Conserving Momentum: “Fantastic Four #607”

It’s both strange and wonderful that Jonathan Hickman can find deep drama in a place where there should be no drama. Especially so, given the scope of this particular issue, the sheer number of moving moments from the previous major storyarc, “Forever”, and the state of society when Hickman began this project.

Issue #607 sees the new Fantastic Four storyarc, “Inert”, begin. As with “Forever”, the events and incidents that unfold to effect the Fantastic Four will be paralleled in FF, the other Hickman-written title that details the secret lives of the Fantastic Four children and their cohorts. “Inert” sees Reed Richards honoring a request from longtime friend and fellow superhero, the Black Panther. T’challa, the Black Panther and erstwhile the king of the African nation of Wakanda, is now betrothed to X-Men alum Storm, or more correctly now Princess Ororo. Princess Shuri, T’challa’s sister and herself a Black Panther, now sits upon the Wakandan throne.

A plague has beset Wakanda, the details of which T’challa is tight-lipped about, but insistent that only Reed’s help will suffice. The issue opens the storyarc apprehensively, with Reed and T’challa discussing the nature of precious resources, and the respective roles of their homelands, the US and Wakanda, in an increasingly plausible G-Zero world.
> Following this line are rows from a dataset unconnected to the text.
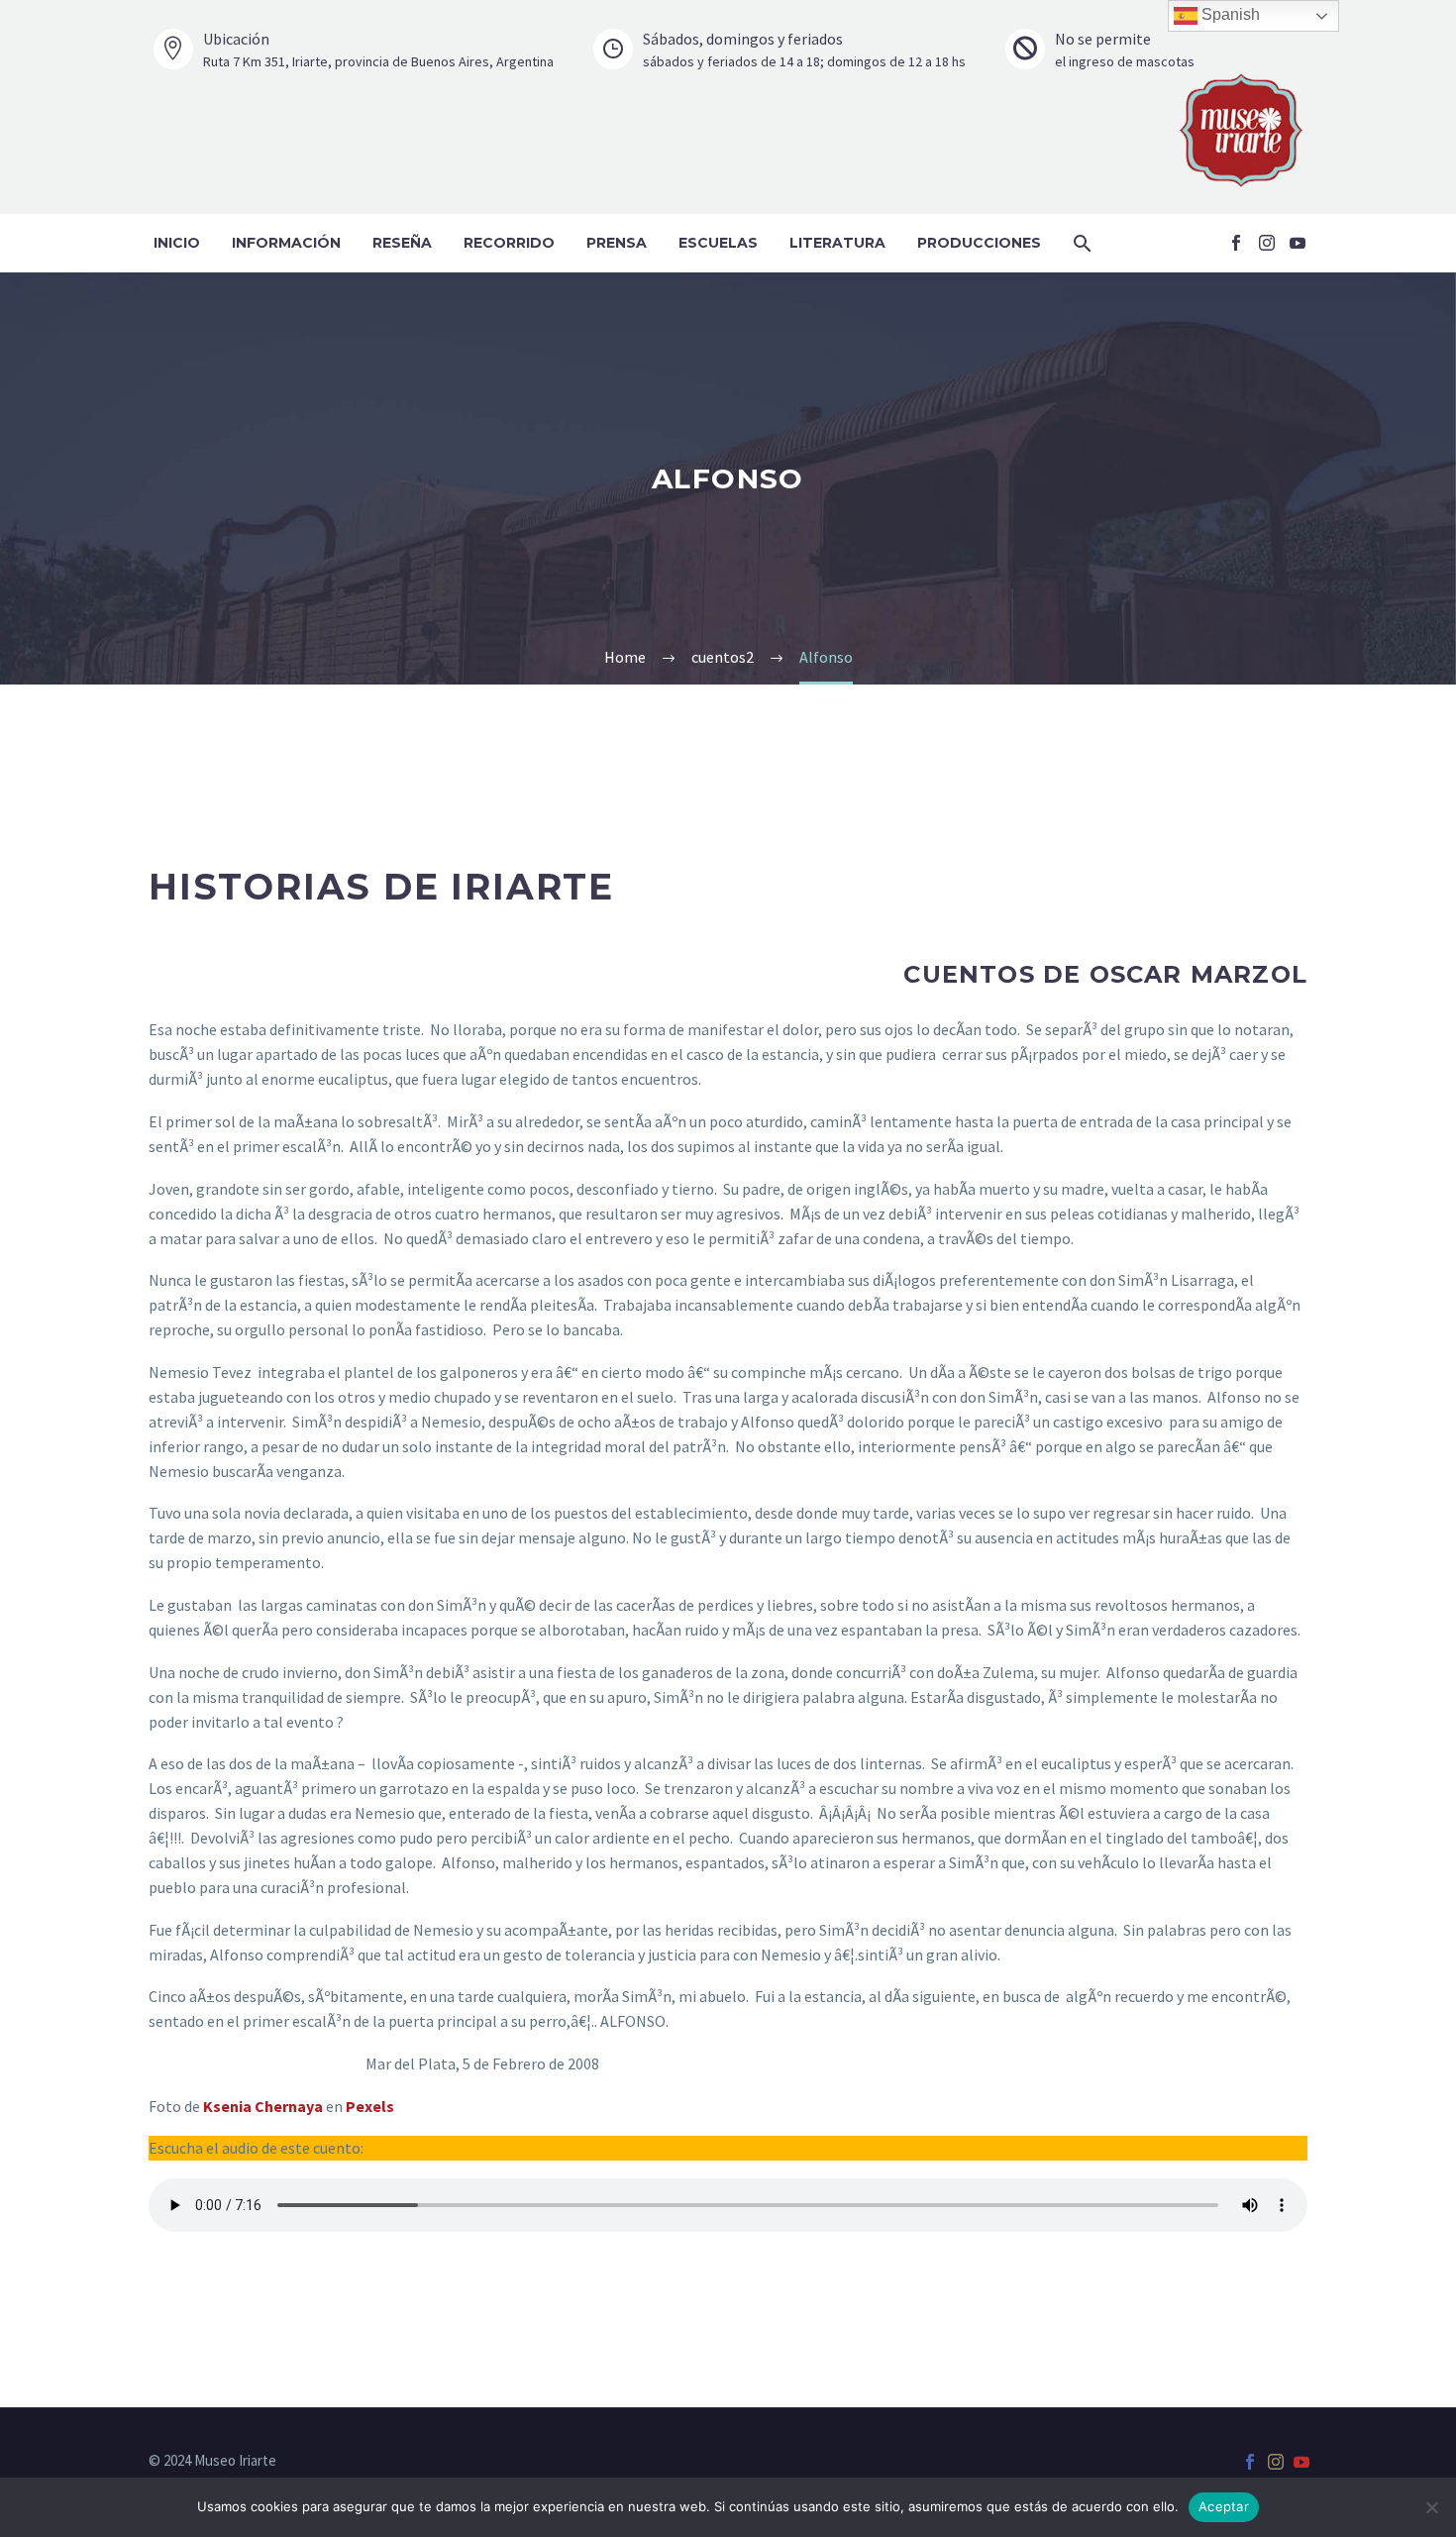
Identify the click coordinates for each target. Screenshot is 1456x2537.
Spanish (1228, 14)
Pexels (370, 2106)
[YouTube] (1297, 243)
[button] (1082, 243)
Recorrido (509, 243)
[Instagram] (1267, 243)
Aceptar (1223, 2506)
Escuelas (718, 243)
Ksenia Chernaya (263, 2106)
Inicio (177, 243)
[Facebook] (1236, 243)
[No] (1431, 2507)
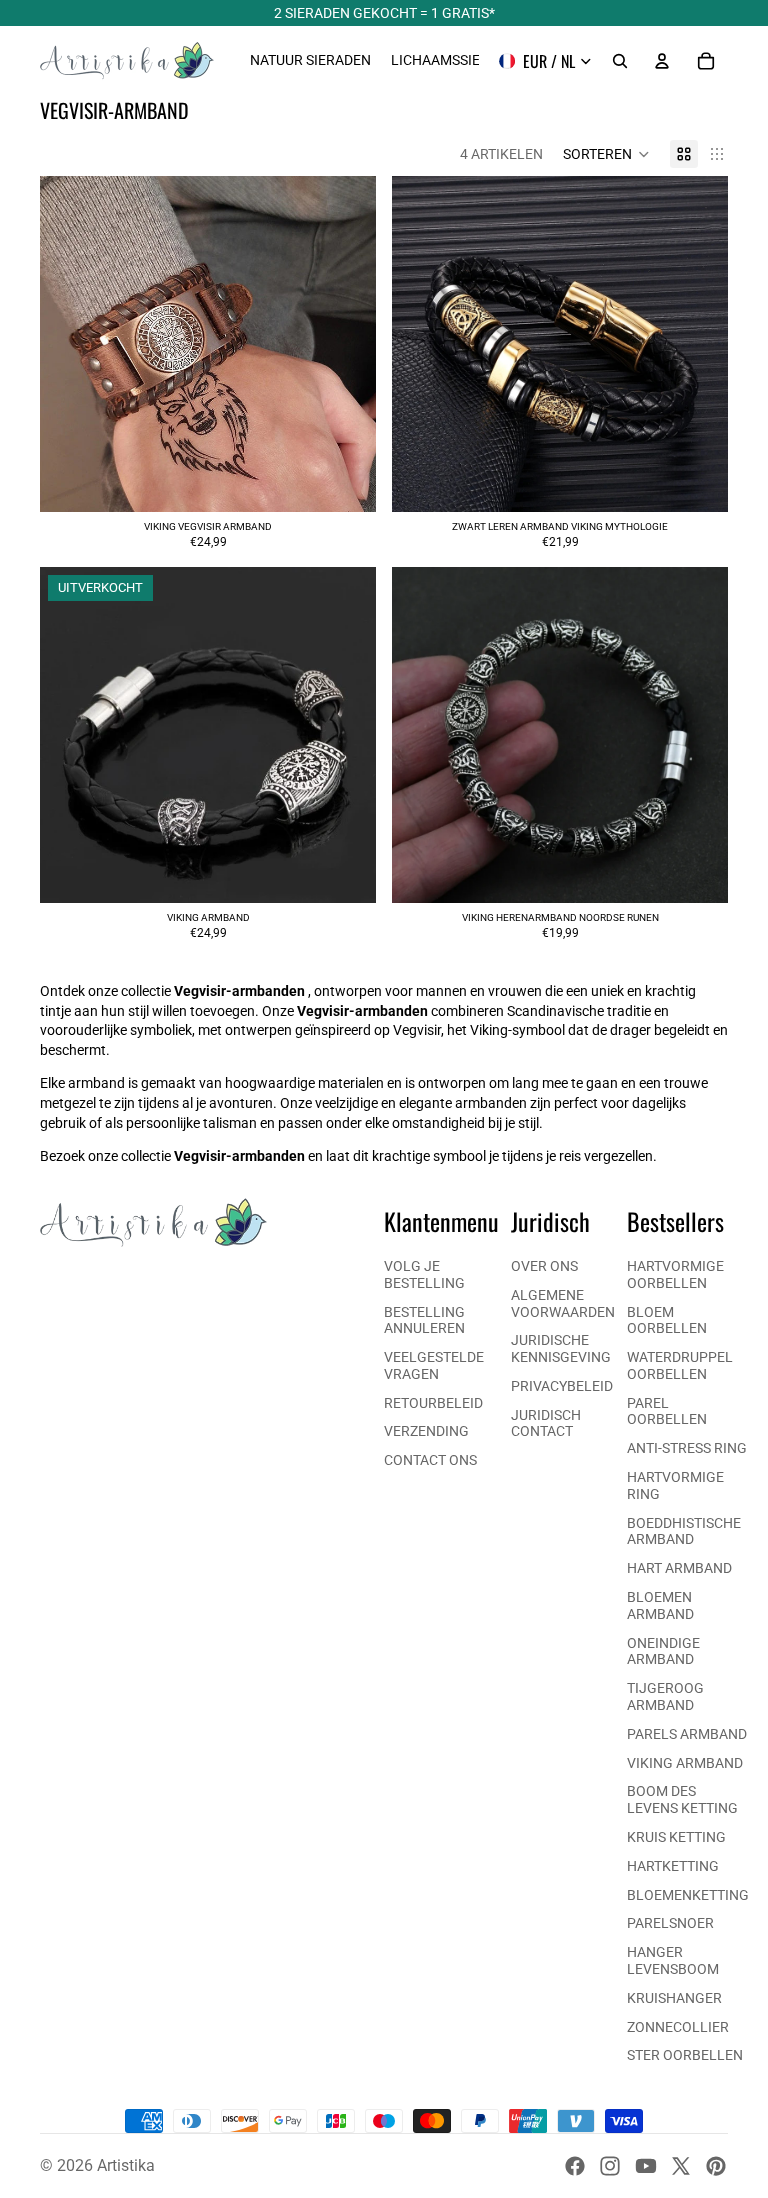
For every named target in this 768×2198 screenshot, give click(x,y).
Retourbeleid (433, 1403)
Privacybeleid (562, 1386)
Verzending (426, 1431)
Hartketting (673, 1866)
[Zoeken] (620, 61)
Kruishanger (674, 1998)
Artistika (126, 2165)
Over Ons (544, 1266)
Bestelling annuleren (424, 1320)
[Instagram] (610, 2166)
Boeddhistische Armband (684, 1531)
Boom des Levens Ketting (682, 1799)
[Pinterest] (716, 2166)
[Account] (662, 61)
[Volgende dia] (346, 344)
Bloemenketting (688, 1895)
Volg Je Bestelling (424, 1274)
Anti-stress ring (687, 1448)
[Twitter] (681, 2166)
In contradiction to the Subsaharan Africa we encounter in the popular media, Wakanda is more like China, or like the US itself prior to the Day of Infamy, when isolationism seemed likely or perhaps even preferable. “We’re not peasants who fell backwards into wealth, Reed”, T’challa offers. And with that single, simple line, Hickman corrects decades of misperception, and offers the true power of Panther-creator Jack Kirby’s vision.

As the mythology goes, Wakanda is rich beyond measure, owing to its possession of the rare mineral vibranium. This rare metal that has formed the basis not only of Wakandan wealth, but of Wakandan culture. It is by vibranium that Wakandans first made contact with the supernatural entities, the Panther Gods. And vibranium that the original Black Panthers were empowered. “We stood alone, while Rome burned,” T’challa reminds Reed, “We’ve always been a nation on the horizon….”

And now, vibranium has gone inert, neutralizing whatever usefulness the already meager stores might have held. But even Reed makes the mistake of thinking that he was requested to Wakanda to help solve the problem of vibranium going inert. Decades ago already, T’challa had begun selling off vibranium and recapitalizing Wakanda. A diverse portfolio of bonds, including the purchase of masses of US debt, now ensures that Wakanda will remain that nation on the horizon.

The problem plaguing T’challa, and the nation of Wakanda, seems to be their connection with the preternatural. And not completely understanding how he has come here to help, Reed launches into a vision-quest with T’challa.

It’s poignant to read Hickman writing about the financial success and the cultural ascendancy of a place that often scans as a throwaway place in the popular imagination. Particularly given Hickman’s own background on Fantastic Four. Hickman began writing the book in the darkest days of the recent financial crisis–in 2009, when the first blows had been landed, but we didn’t yet know if we’d made it through. To read Hickman writing this now, while the Eurozone teeters on the brink of a financial collapse that might signal the worst backslide in human history, is as moving as anything.

It hauntingly reasserts the deep, meaningful storyarc with which Hickman kicked off his run on Fantastic Four, “Solve Everything”. “Solve Everything” was written in those darkest of months, and it saw Hickman craft a story beyond the financial crisis (imposing as it seemed at that point), a story about the structural failings that seem almost pre-engineered into human society.

But it’s also poignant to read Hickman find a moment of high drama here, at a point in the traditional adventure tale where the heroes would usually band together to explore the id-wracked African landscape. Instead, Hickman finds a moment of high drama by recasting Africa as the homeland of tomorrow, and an African prince undoing biased preconceptions of his home.

It’s for those reasons I’m intrigued by Fantastic Four’s “Inert”. For those, and perhaps one other. Over the years now, Hickman has crafted such fine moments of human drama. We’ve seen that terse defiance of Ben Grimm in last month’s “Adventures in Red”. “A miracle…,” Ben said when Willy Lumpkin was diagnosed as inoperable “Does that guy have any idea who he’s talking to?” We’ve seen Reed’s long voyage forward in time to see Ben die thousands of years into the future. We’ve seen Sue look to the sky, and Franklin contact his future self, both in “Forever”. We’ve seen “The Last Stand of Johnny Storm” in the magnificent “Three”.

How will Hickman surpass or even conserve the emotional momentum those moments? And yet, with an opening as powerful as this one to “Inert”, surpassing those moments already seems certain.